Can you talk about the?
Sure. Yeah, so the question was on some of the different businesses, what's the interest there? You know, I think that we, we want to exploit a strength of ProPetro, and that is being in the Permian Basin with the concentration that we have. And there are things that are done in conjunction with the hydraulic fracturing at the same time. Wireline is one of those things. And yes, there is, you know, questions around more competition there, but if, if you're in a business with very high EBITDA to free cash flow conversion, that mitigates that risk, we think. And so, cementing business is another business that has very high free cash flow conversion from EBITDA. It's less capital intensive than the hydraulic fracturing business, and so we like cementing, we like wireline. You think about Schlumberger, they sold off everything except their cementing business.
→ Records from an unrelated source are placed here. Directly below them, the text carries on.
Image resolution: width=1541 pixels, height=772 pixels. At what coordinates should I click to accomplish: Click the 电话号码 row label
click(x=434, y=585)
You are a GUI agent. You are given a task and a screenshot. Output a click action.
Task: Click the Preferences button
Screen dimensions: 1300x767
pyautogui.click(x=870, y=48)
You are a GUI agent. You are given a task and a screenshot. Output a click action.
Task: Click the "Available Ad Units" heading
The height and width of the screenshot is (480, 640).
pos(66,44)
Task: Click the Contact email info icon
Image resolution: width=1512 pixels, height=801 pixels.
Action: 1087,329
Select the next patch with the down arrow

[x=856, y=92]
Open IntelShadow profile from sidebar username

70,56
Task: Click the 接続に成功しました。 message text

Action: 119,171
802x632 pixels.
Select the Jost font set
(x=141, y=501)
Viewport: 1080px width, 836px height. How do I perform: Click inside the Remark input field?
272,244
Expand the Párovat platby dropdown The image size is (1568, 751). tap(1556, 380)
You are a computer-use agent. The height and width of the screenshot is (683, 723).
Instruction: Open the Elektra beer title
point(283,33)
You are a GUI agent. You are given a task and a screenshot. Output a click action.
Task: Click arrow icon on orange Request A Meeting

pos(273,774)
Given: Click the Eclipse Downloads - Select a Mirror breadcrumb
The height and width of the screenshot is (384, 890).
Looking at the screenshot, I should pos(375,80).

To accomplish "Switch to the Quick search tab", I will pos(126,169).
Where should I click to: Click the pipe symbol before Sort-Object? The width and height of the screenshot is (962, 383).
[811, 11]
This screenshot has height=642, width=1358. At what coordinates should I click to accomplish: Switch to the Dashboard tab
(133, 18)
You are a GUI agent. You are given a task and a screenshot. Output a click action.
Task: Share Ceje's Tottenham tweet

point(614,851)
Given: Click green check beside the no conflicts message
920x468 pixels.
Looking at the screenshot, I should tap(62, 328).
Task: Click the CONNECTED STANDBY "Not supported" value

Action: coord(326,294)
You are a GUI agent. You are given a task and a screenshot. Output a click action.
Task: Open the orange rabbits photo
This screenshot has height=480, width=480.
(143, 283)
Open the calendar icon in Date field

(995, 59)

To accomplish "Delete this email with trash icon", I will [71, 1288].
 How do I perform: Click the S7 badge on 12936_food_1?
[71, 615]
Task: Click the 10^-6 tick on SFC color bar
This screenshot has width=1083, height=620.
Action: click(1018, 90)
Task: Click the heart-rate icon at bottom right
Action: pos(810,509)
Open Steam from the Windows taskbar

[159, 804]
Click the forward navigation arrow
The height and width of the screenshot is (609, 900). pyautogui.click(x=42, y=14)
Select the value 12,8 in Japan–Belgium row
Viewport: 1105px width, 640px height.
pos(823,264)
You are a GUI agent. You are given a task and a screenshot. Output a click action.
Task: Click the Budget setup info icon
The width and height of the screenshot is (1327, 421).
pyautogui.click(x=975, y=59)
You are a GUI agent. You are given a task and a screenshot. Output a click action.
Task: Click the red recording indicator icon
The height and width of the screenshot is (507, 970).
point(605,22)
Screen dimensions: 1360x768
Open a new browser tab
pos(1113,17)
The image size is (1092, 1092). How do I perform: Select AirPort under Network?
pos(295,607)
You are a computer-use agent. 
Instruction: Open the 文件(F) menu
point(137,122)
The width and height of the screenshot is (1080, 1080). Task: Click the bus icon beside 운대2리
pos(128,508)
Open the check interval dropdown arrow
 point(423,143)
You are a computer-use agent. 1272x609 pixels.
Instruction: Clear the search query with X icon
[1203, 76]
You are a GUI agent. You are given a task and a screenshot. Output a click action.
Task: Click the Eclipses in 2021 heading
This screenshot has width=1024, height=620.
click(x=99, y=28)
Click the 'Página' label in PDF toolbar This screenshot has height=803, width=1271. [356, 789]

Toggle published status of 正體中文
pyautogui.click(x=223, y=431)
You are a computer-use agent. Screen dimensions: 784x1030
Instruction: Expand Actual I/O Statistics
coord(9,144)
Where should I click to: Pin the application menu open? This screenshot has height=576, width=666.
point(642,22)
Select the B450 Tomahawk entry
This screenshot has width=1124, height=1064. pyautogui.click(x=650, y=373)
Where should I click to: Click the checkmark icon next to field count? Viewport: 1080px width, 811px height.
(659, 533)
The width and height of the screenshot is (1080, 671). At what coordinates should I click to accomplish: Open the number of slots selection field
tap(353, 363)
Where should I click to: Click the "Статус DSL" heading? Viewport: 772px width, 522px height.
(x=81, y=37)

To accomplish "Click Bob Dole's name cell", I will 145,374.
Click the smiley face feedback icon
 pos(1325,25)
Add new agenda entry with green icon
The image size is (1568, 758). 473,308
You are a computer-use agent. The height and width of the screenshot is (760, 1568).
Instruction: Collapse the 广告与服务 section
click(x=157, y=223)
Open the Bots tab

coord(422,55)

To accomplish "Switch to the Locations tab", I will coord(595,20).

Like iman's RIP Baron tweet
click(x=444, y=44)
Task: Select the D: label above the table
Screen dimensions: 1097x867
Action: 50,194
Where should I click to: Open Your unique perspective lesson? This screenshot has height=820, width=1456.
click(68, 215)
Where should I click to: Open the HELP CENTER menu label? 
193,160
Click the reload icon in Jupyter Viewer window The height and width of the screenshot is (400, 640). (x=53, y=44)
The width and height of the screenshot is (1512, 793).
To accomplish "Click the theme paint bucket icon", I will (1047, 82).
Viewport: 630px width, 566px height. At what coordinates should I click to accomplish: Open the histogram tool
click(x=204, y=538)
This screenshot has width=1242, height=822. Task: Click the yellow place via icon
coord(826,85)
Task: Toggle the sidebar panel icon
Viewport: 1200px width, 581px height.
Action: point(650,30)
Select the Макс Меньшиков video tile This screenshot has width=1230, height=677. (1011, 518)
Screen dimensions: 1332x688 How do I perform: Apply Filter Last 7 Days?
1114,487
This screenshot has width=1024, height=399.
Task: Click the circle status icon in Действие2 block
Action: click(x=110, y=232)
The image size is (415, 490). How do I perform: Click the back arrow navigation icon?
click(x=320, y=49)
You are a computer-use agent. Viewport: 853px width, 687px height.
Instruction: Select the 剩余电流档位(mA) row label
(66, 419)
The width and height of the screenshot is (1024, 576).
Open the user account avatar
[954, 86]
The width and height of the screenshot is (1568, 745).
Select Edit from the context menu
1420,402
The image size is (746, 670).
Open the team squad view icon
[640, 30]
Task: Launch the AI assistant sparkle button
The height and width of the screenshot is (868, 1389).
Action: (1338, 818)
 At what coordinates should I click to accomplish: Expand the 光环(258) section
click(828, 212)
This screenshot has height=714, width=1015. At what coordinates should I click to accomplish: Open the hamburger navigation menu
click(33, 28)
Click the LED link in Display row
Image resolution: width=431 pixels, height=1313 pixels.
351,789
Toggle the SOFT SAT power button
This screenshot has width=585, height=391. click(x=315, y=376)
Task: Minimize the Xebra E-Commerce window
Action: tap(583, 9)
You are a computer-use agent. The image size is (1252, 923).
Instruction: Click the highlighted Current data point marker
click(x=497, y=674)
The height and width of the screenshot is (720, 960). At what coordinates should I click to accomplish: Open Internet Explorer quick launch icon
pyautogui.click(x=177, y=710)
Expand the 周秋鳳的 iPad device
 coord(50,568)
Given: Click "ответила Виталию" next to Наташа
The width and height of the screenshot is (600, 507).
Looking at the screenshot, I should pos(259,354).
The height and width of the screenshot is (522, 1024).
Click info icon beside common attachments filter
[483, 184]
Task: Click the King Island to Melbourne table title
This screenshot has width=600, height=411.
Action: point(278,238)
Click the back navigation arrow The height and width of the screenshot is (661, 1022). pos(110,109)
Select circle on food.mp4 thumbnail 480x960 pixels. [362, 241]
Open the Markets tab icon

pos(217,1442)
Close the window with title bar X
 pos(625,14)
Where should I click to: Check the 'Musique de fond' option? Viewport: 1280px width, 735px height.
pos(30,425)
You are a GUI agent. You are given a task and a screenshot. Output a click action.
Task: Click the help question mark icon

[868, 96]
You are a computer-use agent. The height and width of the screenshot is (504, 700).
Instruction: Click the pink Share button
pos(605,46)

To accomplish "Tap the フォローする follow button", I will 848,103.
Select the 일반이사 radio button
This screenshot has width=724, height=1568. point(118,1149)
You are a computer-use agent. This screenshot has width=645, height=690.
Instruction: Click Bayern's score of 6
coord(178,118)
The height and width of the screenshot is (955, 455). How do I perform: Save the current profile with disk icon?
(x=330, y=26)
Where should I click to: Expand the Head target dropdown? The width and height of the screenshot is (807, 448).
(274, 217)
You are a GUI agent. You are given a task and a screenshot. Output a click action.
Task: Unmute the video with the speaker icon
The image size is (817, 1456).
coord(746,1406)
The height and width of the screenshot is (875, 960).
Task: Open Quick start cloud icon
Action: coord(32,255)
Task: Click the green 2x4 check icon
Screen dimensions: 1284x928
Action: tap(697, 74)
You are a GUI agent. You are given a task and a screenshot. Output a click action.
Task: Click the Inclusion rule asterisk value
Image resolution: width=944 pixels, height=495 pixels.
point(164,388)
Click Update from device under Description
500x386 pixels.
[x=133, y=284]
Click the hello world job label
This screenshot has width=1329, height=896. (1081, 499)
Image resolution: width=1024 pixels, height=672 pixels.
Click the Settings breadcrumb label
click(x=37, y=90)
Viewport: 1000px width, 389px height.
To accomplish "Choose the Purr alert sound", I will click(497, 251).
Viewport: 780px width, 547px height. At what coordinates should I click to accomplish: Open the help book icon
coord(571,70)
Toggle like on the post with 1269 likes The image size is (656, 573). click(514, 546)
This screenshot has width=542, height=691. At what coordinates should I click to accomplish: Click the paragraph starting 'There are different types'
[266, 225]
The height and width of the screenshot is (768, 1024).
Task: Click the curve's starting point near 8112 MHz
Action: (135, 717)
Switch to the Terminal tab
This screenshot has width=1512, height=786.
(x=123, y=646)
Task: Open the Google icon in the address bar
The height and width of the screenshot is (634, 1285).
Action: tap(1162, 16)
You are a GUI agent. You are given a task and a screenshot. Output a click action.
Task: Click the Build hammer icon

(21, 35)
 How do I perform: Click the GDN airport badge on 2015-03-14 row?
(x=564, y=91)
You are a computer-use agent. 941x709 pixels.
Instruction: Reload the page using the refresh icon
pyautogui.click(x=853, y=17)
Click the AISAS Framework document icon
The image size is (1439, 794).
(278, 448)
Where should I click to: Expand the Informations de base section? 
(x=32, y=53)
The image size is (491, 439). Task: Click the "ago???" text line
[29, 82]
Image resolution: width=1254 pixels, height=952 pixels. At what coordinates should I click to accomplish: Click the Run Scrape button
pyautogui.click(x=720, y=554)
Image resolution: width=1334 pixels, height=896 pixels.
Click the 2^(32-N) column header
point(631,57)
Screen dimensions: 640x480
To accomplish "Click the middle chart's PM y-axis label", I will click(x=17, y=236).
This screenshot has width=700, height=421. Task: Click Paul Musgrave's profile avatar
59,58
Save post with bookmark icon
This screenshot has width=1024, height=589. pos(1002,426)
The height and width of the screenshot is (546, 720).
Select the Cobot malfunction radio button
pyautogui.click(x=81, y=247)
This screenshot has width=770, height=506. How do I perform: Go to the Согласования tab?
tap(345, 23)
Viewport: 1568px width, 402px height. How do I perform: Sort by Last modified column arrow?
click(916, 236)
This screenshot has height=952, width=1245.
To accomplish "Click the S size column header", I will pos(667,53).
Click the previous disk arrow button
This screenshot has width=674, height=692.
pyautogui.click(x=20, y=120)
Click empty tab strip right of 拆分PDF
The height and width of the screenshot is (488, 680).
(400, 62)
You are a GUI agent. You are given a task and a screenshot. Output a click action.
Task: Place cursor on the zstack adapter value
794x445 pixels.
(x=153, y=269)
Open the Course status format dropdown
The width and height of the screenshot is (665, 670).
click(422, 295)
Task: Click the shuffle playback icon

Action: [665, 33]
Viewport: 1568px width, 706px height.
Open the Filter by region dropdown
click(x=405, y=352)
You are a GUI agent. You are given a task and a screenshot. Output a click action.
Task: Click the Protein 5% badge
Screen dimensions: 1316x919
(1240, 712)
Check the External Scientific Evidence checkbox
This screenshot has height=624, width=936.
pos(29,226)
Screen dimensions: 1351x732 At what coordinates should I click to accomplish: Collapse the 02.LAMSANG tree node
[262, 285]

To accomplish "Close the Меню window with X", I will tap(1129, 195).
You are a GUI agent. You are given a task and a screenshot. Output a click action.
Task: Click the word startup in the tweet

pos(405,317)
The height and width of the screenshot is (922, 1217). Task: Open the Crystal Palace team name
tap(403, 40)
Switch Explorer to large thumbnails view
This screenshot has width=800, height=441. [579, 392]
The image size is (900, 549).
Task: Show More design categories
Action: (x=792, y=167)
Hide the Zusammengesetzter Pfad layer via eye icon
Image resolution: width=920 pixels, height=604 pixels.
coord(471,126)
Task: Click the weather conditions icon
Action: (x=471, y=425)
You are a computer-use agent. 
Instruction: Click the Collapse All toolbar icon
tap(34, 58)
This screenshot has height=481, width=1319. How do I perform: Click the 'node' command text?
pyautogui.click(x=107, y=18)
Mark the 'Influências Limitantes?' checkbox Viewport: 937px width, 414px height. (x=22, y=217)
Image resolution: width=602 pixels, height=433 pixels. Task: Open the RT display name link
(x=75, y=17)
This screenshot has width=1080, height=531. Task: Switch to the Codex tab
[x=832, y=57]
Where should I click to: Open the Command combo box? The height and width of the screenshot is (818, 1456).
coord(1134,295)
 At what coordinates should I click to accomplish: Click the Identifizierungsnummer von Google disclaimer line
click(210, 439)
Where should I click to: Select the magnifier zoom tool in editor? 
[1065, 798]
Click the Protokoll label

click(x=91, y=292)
You know, Halliburton really likes their cementing business, and that's because they're very low capital intensive businesses. I think that we're gonna continue to look at opportunities to lower the capital intensity of our business. Think of hydraulic fracturing with diesel, high capital intensity, hydraulic fracturing with electric, low capital intensity. So we're making that transition in the different steps that we're making from an acquisition standpoint and investment standpoint. That's correct.
Less more expensive.
Yeah.
What is-
Yeah, so, so the question is regarding, investment payback on a dual fuel technology versus electric. So it does require power capacity. You know, to run an electric frack fleet, you need a generator, and there's a generator on this slide here in the back, behind the PDU there, the power distribution unit. We can't convert to electric overnight. That power generation capability is being built out by the industry. Some are doing it internally, some third-party companies are building out that capacity. So it's gonna be a measured transition to electric over time. It's not something we can achieve overnight. The payback on the assets, number one, in the generation side, those are long-lived assets. They last 10+ years. The electric frack equipment lasts 10+ years.
So the payback economics are super as it relates to the equipment, and you have just much less capital and OpEx intensive business. Any other questions? We got nine seconds. All right, thank you.